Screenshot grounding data
╔══

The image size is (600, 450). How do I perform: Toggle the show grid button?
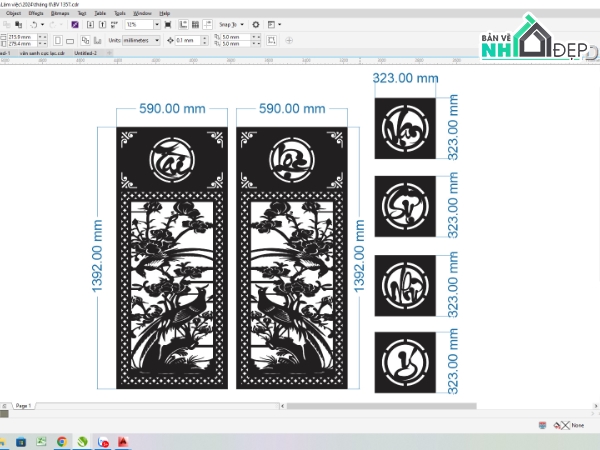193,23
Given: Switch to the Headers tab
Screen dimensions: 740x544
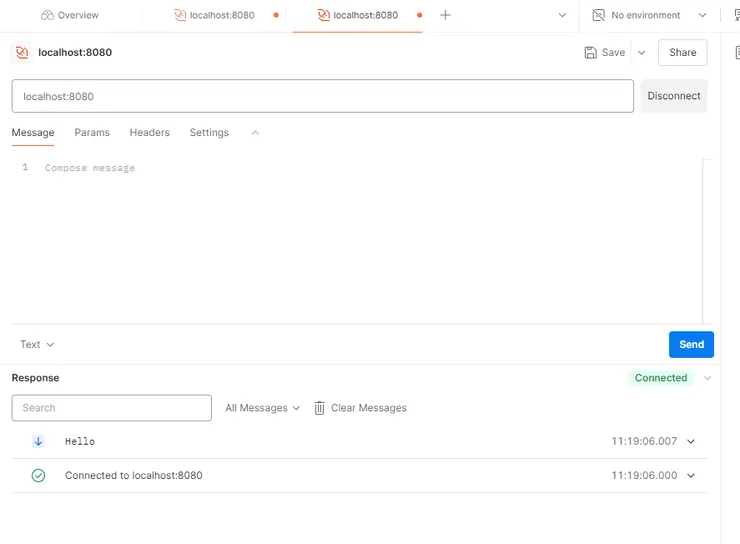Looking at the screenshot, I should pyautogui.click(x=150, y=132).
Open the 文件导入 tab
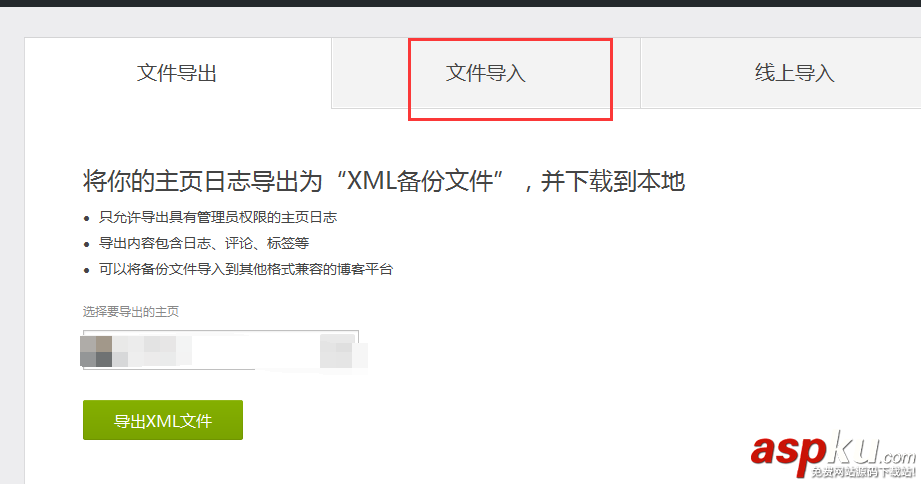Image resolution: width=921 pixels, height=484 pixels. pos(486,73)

╚══

Problem requirements. We ask that the entries above be copied exactly, with the pictures omitted.

Your response.
The image size is (600, 450). How do I perform: Toggle the show grid button?
193,23
Given: Switch to the Headers tab
Screen dimensions: 740x544
Looking at the screenshot, I should pyautogui.click(x=150, y=132).
Open the 文件导入 tab
Image resolution: width=921 pixels, height=484 pixels. pos(486,73)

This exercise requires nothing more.